Aim
From the article on Palo Alto's Development Center staffing, reproduce the passage starting at "As rest of City" and ending at "and development applications.".

──────── Passage to read ────────

Development Center staff could grow

As rest of City of Palo Alto workforce shrinks, manager recommends new positions to oversee permit-processing center

While layoffs, vacancies and retirements continue to shrink the workforce at Palo Alto City Hall, city officials are planning to significantly bolster the number of workers who process building permits and development applications.

City staff is proposing adding five new positions to the Development Center, the application-processing and blueprint-receiving facility across the street from City Hall. The new positions include a "development services official" -- a high-level staff member who would serve as the maestro of the center and who would be charged with coordinating the activities between the various departments involved in the city's notoriously laborious permitting process. According to a report from Deputy City Manager Steve Emslie, this official will "have the authority to cross the department lines to assure accountability and a coordinated project response."

Emslie told the Weekly that the city's permit processes require input from many different departments, including Planning, Utilities, Public Works and Fire.

"We've never had one manager responsible for all these functions at the Development Center," Emslie said. "It's a huge breakthrough in being able to have that leadership and being able to set priorities, set performance standards and being able to hold staff accountable for the service delivery they do."

Other new positions would include a "permit center manager" to provide day-to-day management of the center and to supervise the project managers; and three project managers, one focusing on residents with routine permit requests, another one for more complex projects such as changes to storefronts or minor building additions, and a third one for major developments and expansions.

──────── Listed entries ────────

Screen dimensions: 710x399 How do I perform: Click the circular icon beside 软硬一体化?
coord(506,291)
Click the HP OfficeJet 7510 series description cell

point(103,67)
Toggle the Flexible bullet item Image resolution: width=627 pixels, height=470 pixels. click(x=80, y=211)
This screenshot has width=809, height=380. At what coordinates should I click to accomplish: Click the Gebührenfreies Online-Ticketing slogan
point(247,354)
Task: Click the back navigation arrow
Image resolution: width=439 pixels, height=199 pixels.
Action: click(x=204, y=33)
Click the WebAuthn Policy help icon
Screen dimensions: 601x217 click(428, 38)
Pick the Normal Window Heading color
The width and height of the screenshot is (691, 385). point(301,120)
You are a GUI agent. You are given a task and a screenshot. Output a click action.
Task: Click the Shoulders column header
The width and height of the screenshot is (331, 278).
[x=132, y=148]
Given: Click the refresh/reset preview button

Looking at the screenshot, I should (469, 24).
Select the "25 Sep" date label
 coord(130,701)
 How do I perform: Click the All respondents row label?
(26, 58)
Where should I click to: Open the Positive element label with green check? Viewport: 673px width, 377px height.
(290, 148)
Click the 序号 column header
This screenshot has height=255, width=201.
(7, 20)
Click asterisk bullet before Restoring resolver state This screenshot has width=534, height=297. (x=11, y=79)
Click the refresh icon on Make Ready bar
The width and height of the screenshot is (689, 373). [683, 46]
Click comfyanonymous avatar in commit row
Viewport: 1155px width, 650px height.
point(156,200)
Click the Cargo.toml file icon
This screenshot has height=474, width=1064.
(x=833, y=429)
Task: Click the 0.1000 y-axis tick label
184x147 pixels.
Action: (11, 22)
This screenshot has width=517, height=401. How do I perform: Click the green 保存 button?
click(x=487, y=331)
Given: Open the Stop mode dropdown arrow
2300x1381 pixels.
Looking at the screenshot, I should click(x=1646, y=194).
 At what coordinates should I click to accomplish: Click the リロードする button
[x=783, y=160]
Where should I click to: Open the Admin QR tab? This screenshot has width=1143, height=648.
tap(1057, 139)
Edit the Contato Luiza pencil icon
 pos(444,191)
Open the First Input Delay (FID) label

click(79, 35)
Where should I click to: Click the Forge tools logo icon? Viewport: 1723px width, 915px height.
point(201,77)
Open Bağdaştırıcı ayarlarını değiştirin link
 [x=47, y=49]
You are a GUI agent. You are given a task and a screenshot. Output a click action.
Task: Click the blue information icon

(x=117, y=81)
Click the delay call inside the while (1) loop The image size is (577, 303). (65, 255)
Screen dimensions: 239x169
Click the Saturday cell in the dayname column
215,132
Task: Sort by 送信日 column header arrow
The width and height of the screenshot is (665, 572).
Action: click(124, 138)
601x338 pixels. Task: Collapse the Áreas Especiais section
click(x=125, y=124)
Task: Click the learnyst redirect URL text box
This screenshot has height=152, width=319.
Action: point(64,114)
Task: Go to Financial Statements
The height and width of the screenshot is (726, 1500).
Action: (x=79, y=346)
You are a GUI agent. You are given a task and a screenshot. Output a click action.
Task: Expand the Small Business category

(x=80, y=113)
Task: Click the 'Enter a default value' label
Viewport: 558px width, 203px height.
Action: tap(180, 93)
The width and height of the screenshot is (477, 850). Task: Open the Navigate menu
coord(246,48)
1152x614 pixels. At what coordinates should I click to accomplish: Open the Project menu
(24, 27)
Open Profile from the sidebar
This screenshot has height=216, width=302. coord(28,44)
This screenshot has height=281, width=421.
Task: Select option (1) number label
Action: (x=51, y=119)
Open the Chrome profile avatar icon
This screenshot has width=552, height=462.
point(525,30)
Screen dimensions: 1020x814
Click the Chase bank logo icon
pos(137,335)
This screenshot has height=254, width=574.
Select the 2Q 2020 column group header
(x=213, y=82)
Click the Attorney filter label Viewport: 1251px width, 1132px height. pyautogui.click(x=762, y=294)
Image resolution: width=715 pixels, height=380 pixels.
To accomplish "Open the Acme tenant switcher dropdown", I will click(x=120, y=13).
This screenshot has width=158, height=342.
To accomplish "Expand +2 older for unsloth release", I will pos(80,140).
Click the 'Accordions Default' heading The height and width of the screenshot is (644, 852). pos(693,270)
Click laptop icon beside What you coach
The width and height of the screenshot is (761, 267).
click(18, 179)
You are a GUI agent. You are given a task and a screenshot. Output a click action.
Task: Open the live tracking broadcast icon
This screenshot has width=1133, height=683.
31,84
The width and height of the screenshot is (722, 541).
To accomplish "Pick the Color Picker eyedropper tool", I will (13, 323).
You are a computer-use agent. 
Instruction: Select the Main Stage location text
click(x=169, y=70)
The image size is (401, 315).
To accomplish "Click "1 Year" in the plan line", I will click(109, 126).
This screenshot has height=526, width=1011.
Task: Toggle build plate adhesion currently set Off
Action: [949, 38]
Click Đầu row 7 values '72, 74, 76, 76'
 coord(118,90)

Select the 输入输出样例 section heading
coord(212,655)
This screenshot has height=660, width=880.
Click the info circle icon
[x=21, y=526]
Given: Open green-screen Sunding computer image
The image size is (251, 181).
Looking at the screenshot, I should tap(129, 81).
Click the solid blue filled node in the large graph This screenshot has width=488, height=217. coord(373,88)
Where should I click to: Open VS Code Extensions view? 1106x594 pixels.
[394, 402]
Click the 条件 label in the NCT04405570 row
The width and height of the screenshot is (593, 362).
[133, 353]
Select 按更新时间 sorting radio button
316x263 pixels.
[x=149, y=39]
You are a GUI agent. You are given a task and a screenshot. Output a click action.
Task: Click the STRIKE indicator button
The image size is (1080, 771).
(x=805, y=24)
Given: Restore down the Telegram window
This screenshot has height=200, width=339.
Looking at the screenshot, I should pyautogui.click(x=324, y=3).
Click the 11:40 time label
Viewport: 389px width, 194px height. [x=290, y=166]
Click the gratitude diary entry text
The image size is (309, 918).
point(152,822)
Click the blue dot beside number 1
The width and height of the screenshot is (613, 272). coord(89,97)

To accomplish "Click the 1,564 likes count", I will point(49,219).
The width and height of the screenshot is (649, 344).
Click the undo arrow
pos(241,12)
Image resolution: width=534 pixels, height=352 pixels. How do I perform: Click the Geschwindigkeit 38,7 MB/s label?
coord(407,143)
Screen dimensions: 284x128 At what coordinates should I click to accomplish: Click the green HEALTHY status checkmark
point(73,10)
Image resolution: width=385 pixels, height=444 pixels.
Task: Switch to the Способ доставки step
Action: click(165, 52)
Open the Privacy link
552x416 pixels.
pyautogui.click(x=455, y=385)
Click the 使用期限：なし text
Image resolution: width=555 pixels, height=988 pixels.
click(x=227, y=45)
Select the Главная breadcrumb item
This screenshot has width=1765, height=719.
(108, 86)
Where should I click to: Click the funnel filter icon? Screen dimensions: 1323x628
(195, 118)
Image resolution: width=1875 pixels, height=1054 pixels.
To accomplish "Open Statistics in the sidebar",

────────

Full output
As rest of City of Palo Alto workforce shrinks, manager recommends new positions to oversee permit-processing center

While layoffs, vacancies and retirements continue to shrink the workforce at Palo Alto City Hall, city officials are planning to significantly bolster the number of workers who process building permits and development applications.